Why is there no built-in floating point function for the PSHUFD instruction?

The challenge I'm facing is to shuffle the vector one _m128

and store the result in the other.

As I see it, there are two main ways to shuffle a packed floating point _m128

vector:

  • _mm_shuffle_ps

    which uses an instruction SHUFPS

    , which is not necessarily the best option if you only want values ​​from just one vector: it takes two values ​​from the destination operand, which implies an extra move.
  • _mm_shuffle_epi32

    which uses an instruction PSHUFD

    that seems to do exactly what is expected here and may have better latency / throughput than SHUFPS

    .

The latter, however, works with integer vectors ( _m128i

) and there seems to be no floating point counterpart, so using it with _m128

would require some ugly explicit casting. Also the fact that there is no such analogue probably means that there is some own reason for this, which I am not aware of.

The question is, why is there no way to shuffle one floating point vector and store the result in another?
If it _mm_shuffle_ps(x,x, ...)

can generate PSHUFPD

, can it be guaranteed?
If PSHUFD

shouldn't be used for floating point values, what is the reason for this?

Thank!

+2


source to share


1 answer


The internals are supposed to match against each other with instructions. It would be highly undesirable for _mm_shuffle_ps to generate PSHUFD. It should always generate SHUFPS. The documentation does not suggest that there is a case where this would be done otherwise.

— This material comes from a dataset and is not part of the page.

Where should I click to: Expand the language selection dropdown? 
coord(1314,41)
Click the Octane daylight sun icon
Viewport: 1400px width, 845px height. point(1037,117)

Some processors experience performance degradation when data is transferred in double or double precision floating point. This is because the processor augments SSE registers with internal registers containing the FP data classification, for example. zero or NaN or infinity or normal. When switching types, you click on the stall as he does this step. I don't know if this is true for modern processors, but you can check out Intel Architecture Optimization Guides for this information.



SHUFPS is not much slower than PSHUFD on modern processors. According to Agner Fog's instruction tables ( http://www.agner.org/optimize/instruction_tables.pdf ) they have identical latency and throughput on Haswell (4th gene of Core i7). On Nehalem (1st gen Core i7) they have identical latency, but PSHUFD has 2 / cycle bandwidth and SHUFPS has 1 / cycle bandwidth. Thus, you cannot say that one instruction should be preferred over all processors, even if you ignore the performance limitation associated with switch types.

There is also a way to cast between __m128, __m128d and __m128i: _mm_castXX_YY ( https://software.intel.com/en-us/node/695375?language=es ) where XX and YY are each one of ps, pd, or si128. For example _mm_castps_pd (). This is really a bad idea, because processors that are faster than PSHUFD suffer from the performance degradation associated with switching to FP later. In other words, there is no faster way to do SHUFPS other than doing SHUFPS.